Of course, I'm also extremely stubborn, and I always said I'd ride this out to the bitter end. So let's hop on our Harleys like Ja and James Hetfield and take a final death race through some of the worst albums ever produced, just like in the movie Biker Boyz (note: I have never seen nor read a recap of Biker Boyz, and there is no way to remedy this issue; I'm not even sure it's spelled with a Z at the end). Open up all the remaining windows on your Metallimonthtober Advent Calendars, fish out those snake chocolates, and reminisce with me.

A special note before we get into it: I reranked every single album prior to this blog, which is something I outright refused to do before this point. I didn't re-listen to every album, but I did sit through all of that Bad Luck 13 cover of "White Lines" again, which I feel is penance enough. At any rate, you get a couple of sentences for every single album on the list.
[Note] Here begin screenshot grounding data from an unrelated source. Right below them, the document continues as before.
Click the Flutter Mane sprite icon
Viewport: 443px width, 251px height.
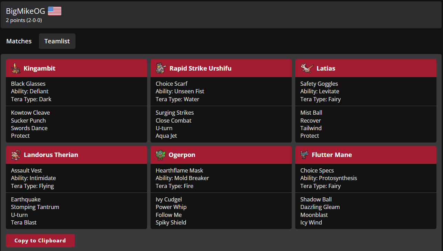pos(304,155)
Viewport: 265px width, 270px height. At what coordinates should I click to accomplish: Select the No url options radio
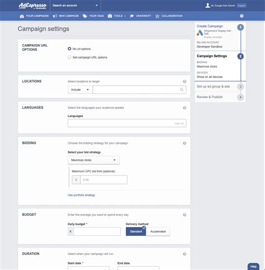(x=69, y=49)
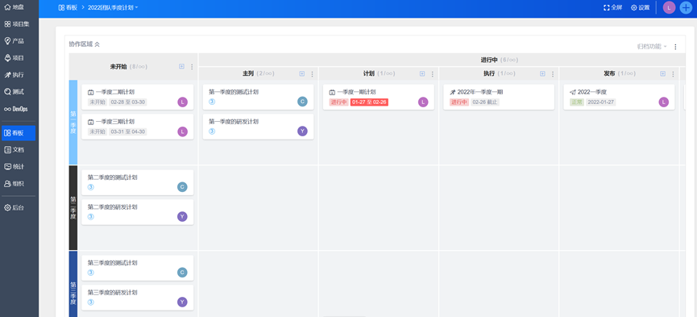Click the 看板 breadcrumb link
Viewport: 697px width, 317px height.
[68, 7]
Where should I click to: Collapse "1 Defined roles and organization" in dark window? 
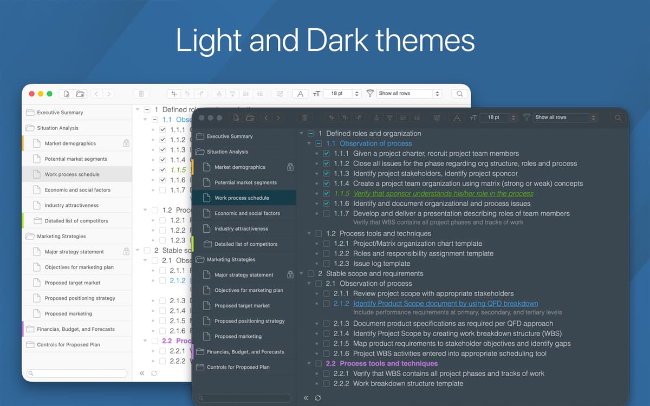click(x=301, y=134)
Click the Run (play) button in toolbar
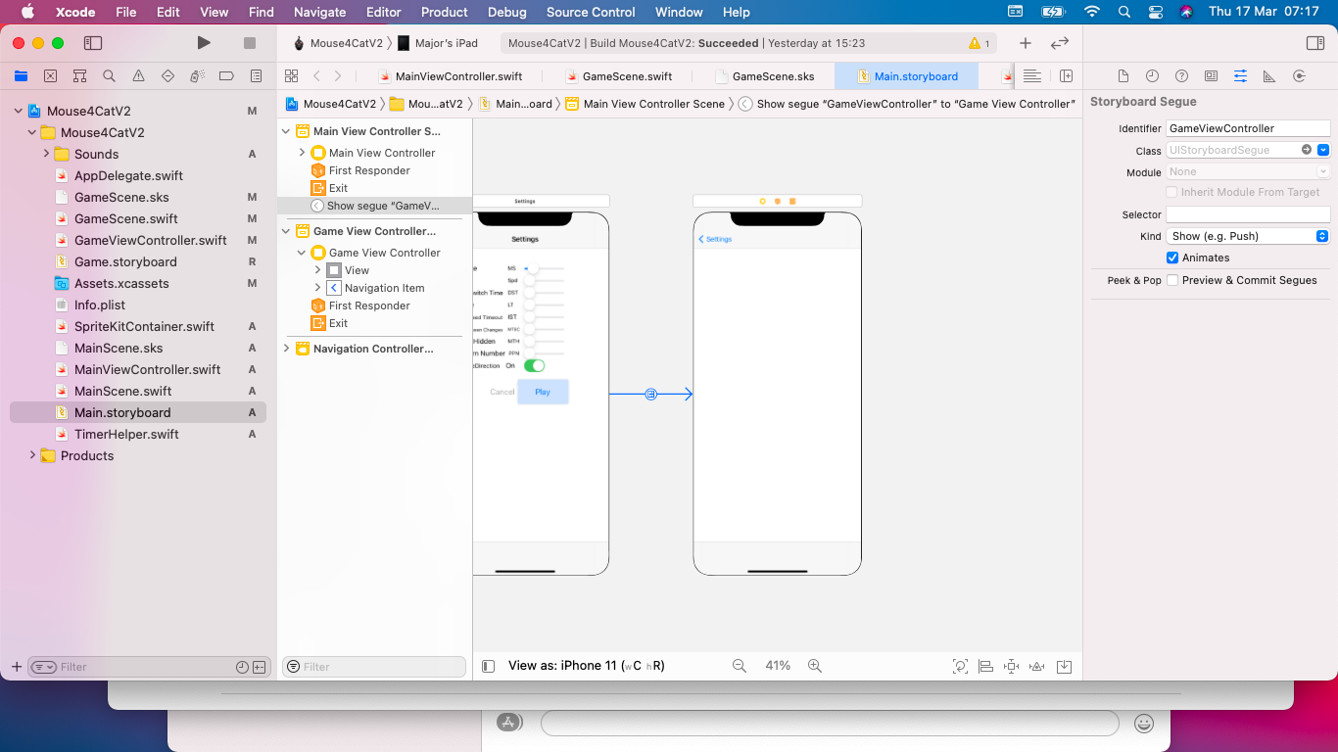 [204, 43]
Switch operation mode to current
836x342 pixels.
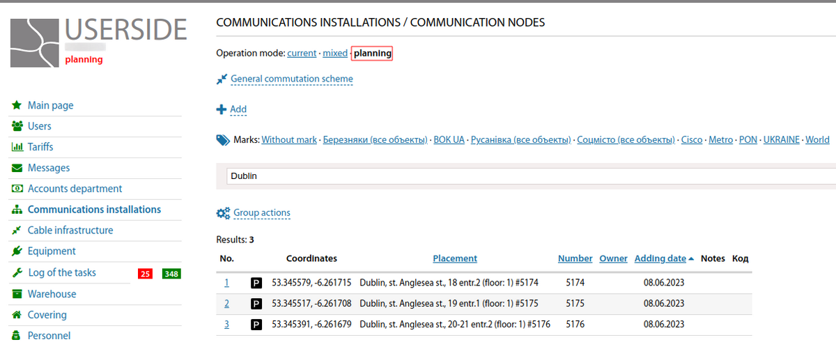pos(301,53)
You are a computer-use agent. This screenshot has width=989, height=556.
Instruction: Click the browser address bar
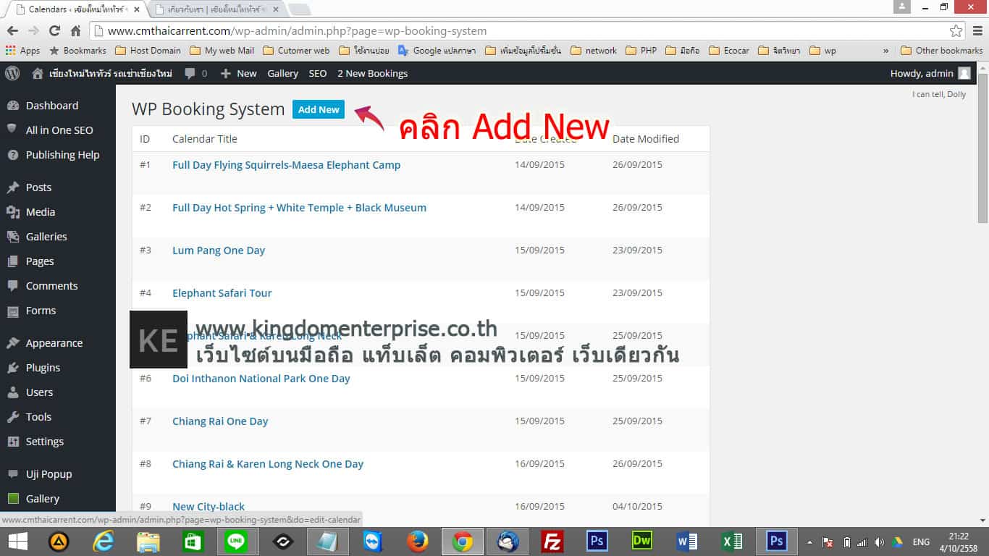click(x=507, y=31)

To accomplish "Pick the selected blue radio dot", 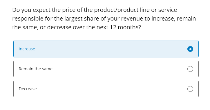I will (x=190, y=49).
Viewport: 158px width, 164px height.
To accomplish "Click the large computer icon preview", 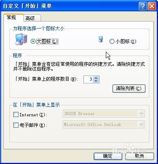I will (x=21, y=39).
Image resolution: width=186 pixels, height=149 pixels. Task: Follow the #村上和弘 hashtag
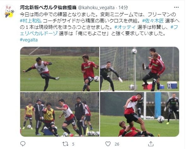31,21
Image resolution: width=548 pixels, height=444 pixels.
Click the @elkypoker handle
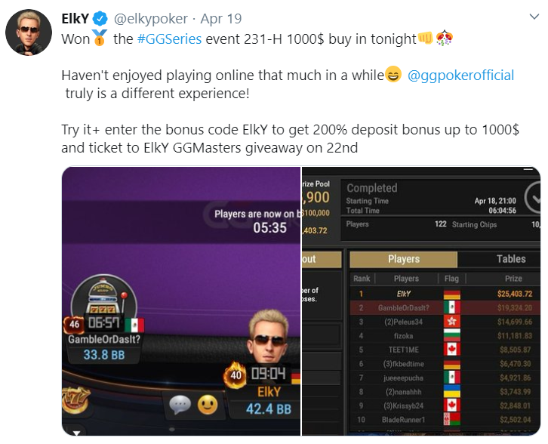click(151, 19)
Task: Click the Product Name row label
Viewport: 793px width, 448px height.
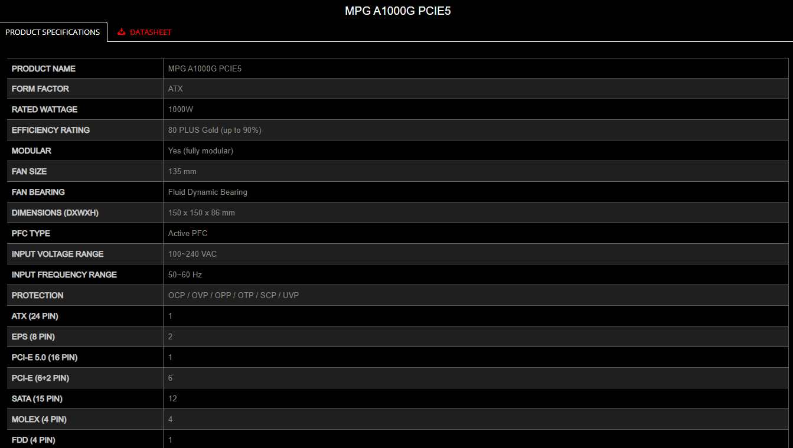Action: 44,68
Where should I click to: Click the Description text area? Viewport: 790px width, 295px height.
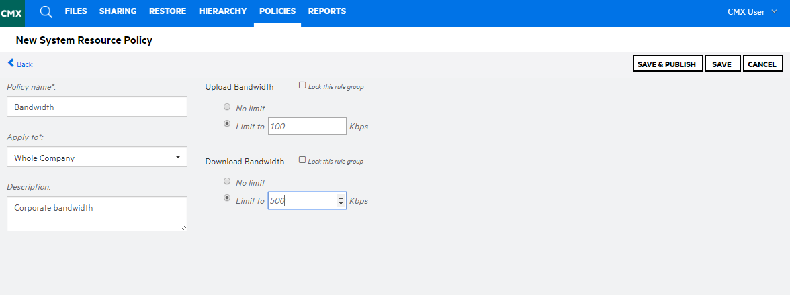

(Part 1 | Part 2 | Part 3 | Part 4)

1. Quake (soundtrack), Nine Inch Nails

This album is good, not great. On a list like this, that's enough for #1.

2. Metallica, Metallica

Yes, it's not as good as the four thrash albums, and all of the singles are overplayed, but it's still a good album!

3. Jugular, Judas Priest

I only dimly remember anything from this album, but I could throw it on the background and have a good time at pretty much any occasion.

4. Attila, Attila

The critical dogpiling of this album makes even less sense than declaring K-Fed's rap album the worst thing ever made.

5. Be A Man, "Macho Man" Randy Savage

I'm still stunned this was good. I thought the John Cena album was all right, and this one absolutely crushes it. The cream rises, indeed.

6. Liz Phair, Liz Phair

I did a ranking of every Cathy Dennis-sung and -written song recently (for... reasons), and that exercise made me appreciate Liz Phair all the more. Maybe I just strongly dislike early 00's pop music, but this album is well above average for its time.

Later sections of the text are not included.